Fogo Unia Leszno podejmowała na własnym torze drużynę Celfast Wilki Krosno w pierwszej kolejce PGE Ekstraligii. Spotkanie zakończyło się minimalną wygraną gospodarzy 46:44. Grzegorz Zengota w wypowiedzi pomeczowej podsumował swój występ.

-Jestem mega zadowolony, ponieważ są dwa punkty na naszym koncie. Oczywiście przed tym spotkaniem liczyliśmy na większą zaliczkę punktowa, ale jak nie ma tego co się chce to trzeba się cieszyć z tego co się ma i ważnie jest to że otwieramy ten sezon zwycięstwem – podsumował Grzegorz Zengota.

Wynik spotkania rozstrzygnął się dopiero w ostatnim biegu, w którym to właśnie Zengota wystąpił wraz z Kołodziejem, a ich rywalami byli Milik i Lebiediew.
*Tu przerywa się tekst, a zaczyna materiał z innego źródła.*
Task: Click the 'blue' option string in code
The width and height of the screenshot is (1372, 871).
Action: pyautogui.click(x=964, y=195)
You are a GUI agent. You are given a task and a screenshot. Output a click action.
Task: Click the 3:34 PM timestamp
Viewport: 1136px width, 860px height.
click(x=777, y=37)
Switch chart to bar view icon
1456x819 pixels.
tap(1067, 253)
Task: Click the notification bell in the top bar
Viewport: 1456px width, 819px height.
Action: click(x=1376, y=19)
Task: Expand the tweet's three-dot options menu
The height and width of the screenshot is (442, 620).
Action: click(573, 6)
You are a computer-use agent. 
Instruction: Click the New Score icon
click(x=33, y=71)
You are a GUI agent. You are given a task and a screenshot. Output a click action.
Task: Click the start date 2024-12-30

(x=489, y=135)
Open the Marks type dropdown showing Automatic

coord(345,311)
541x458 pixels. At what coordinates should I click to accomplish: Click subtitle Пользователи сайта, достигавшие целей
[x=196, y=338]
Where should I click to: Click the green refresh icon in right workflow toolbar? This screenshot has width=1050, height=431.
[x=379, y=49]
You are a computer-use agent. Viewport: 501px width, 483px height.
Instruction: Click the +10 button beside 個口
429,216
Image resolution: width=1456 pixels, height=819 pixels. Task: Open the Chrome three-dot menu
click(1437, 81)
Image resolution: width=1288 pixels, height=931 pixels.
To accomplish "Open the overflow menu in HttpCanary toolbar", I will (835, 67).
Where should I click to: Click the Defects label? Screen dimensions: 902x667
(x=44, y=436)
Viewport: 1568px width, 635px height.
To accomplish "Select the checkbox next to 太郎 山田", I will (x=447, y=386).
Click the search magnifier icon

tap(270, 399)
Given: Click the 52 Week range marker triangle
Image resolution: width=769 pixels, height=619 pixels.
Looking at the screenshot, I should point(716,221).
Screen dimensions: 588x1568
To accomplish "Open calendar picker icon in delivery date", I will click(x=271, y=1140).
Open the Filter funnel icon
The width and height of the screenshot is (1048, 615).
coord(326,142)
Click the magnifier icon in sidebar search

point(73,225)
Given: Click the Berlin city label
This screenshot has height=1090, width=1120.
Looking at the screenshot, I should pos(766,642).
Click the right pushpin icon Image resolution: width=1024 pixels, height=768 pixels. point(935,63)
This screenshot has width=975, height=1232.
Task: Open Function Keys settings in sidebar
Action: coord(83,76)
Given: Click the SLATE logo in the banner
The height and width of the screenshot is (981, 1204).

– Wiedzieliśmy jakiej wagi to jest wyścig. Miałem wewnętrzne pole, a z niego nie jest tak łatwo  dobrze wyjechać. Wprowadziliśmy korekty po powszednim wyścigu który był słabszy i przyniosło ono dobry efekt. Ze startu wyskoczyłem, a jak się go wygra to potem jest łatwiej wybierać te najlepsze ścieżki. Wiedziałem też że do tego nasypanego mam daleko, dlatego kurczowo przytrzymałem krawężnik, a na wejściu w drugi łuk pojechałem już do nasypanego – powiedział po zawodach Grzegorz Zengota.